Octavia Spencer (The Help, Hidden Figures) brings great warmth to her role as Zelda, Elisa’s friend and shepherd at work.  I love that the film explores the relationship between these two women.  Ms. Spencer’s humor and good-natured optimism provides an important counterpoint to the darkness of other aspects of the story.  Richard Jenkins (The Cabin in the Woods) is marvelous as Elisa’s neighbor Giles.  Giles is a brilliant painter, and yet he is struggling to find work in an era in which photography was replacing painted artwork in most commercial advertisements, and he is lost and lonely in his personal life, living as a closeted gay man.  Mr. Jenkins’ achingly gentle work makes your heart break for Giles, even as he also shows us the ways in which, perhaps, Giles has occasionally been his own worst enemy.  Michael Shannon (Man of Steel, Midnight Special) adds another intense weirdo villain to his canon as Colonel Strickland, the military man charged with finding out all of the creature’s secrets, even if he has to beat them out of him.  Mr. Shannon is a scary villain, but I loved how the film would pause occasionally to give us a glimpse of Strickland’s home life with his family.  This is not a nice man (the moment in which he sticks his bleeding hand in his wife’s face while they are having sex turned my stomach, and tells you everything you need to know about exactly who Strickland is), and yet, we can also see that he is a human being, not a mustache-twirling cartoon.  (I also loved the beat in which we see Strickland psyching himself up while looking in the bathroom mirror before he goes to do something bad.  That was another nice touch in a film replete with such nice touches.)  A Serious Man made me a Michael Stuhlbarg (Hugo, Lincoln, Steve Jobs) fan for life, and I loved his work here as the scientist, Dr. Hoffstetler, who is hiding a secret.  Once again, Mr. Stuhlbarg’s quiet, gentle line-delivery masks a core of steel in his character.  I loved the way Hoffstetler’s story played out.

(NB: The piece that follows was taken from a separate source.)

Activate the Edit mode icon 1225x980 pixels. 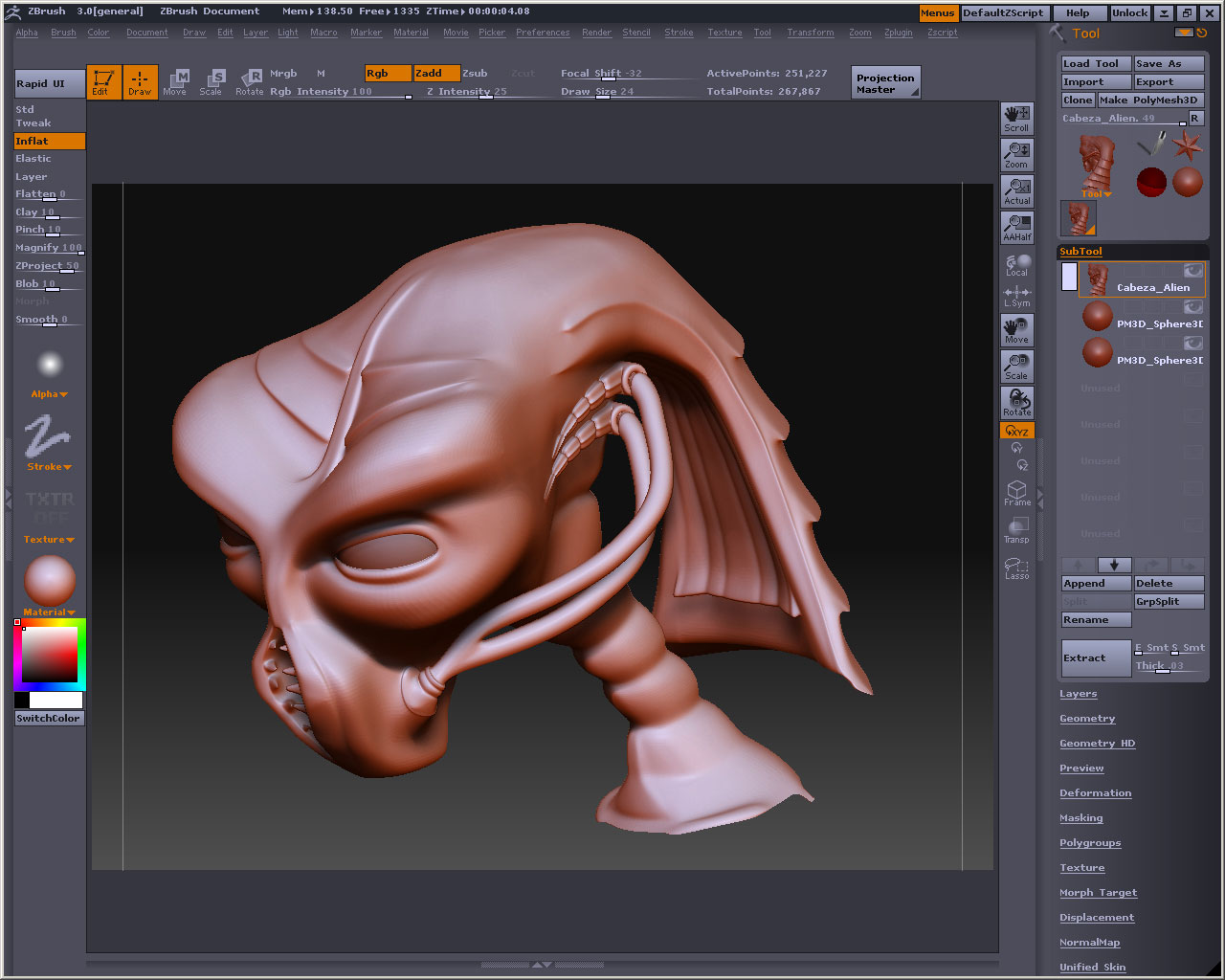[x=103, y=82]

One can always count on Guillermo del Toro’s films to be beautifully designed.  Mr. del Toro is a master of detail, and all of his films have an richness that comes from the way in which every single aspect of the world of that story has been carefully designed and thought-through.  There are no generic-looking locations in a Guillermo del Toro film.  Each new set/location is rich in detail and meaning.  In The Shape of Water, I particularly enjoyed Elisa and Giles’ two apartments, and the way they each seemed to have half of a large set of curved windows.  Those two apartments are wonderfully unique and idiosyncratic, and so are instantly memorable.  And I loved the bizarre but lovely idea that their two apartments were right above a movie theater!  The secret lab in which the creature is being held feels like the apotheosis of all previous sixties government secret labs that we have seen before now on film and TV.  I loved the way Mr. del Toro used color to express mood — the drab, sickly greens in which the lab are drenched (take a look at the photo at the top of this review) instantly set the tone and the mood of that setting.

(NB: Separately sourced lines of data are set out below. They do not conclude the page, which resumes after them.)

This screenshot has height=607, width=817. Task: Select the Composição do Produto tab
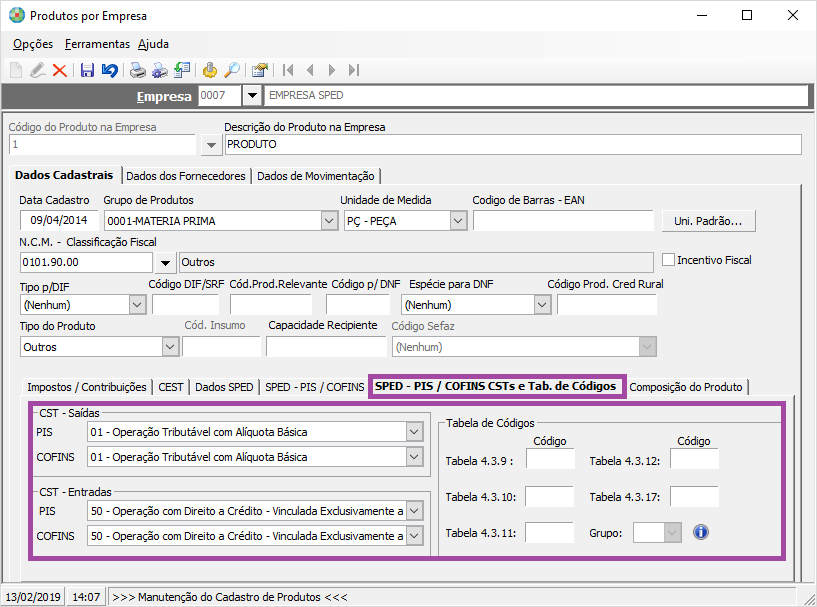[x=686, y=387]
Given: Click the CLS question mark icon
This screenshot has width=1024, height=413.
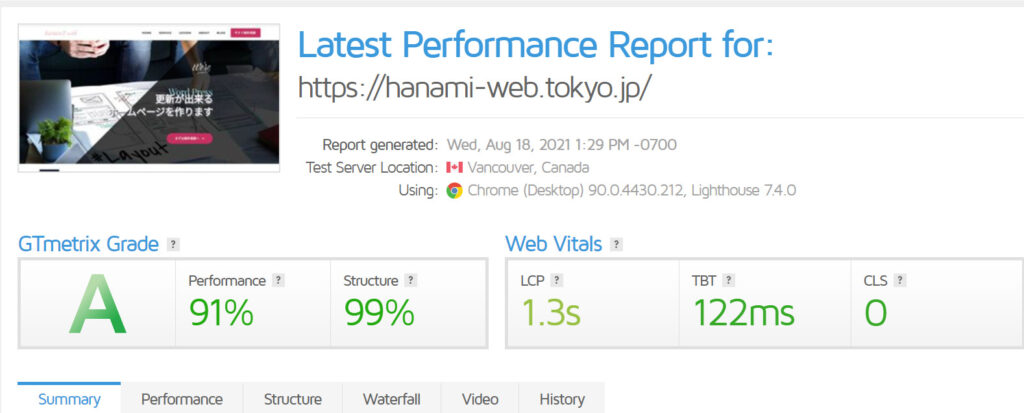Looking at the screenshot, I should tap(901, 281).
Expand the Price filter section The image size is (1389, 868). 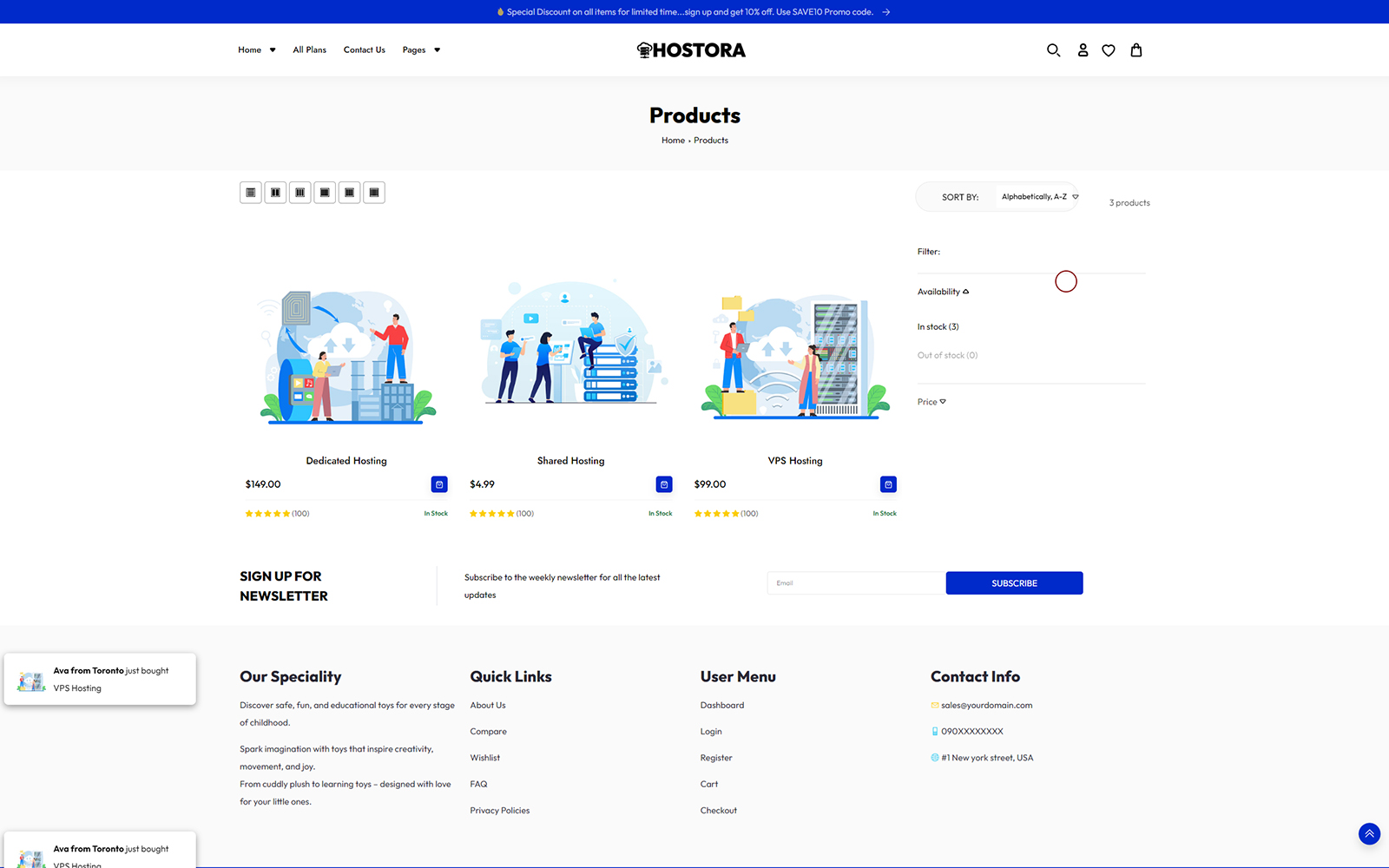(x=931, y=402)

I was pleasantly surprised by how erotic this film was.  This was a new tool in Mr. del Toro’s toolbox.  Right from the beginning, in which we see how Elisa’s same-every-day, carefully calibrated and timed morning routine also includes some vigorous masturbation in her tub, there’s a sexual frankness in the film that has not been a major presence in Mr. del Toro’s previous films.  This sets the tone that this is an adult story, not a child’s fantasy film.  And this allows Mr. del Toro to slowly, gently build the story towards the surprisingly sensual and sweet moments between Elisa and the creature in the third act.

Alexandre Desplat’s gorgeous score is perfect, and truly elevates the film.  I adored the beautiful main theme; it was sweet and haunting and very memorable.

As was often the case in Mr. del Toro’s Spanish-language films, there are some moments of intense violence in the film that are shocking.  But over-all, like so much of Mr. del Toro’s oeuvre, The Shape of Water is, at its heart, an endearingly sweet, gentle film.

I loved it, and I can’t wait to see it again.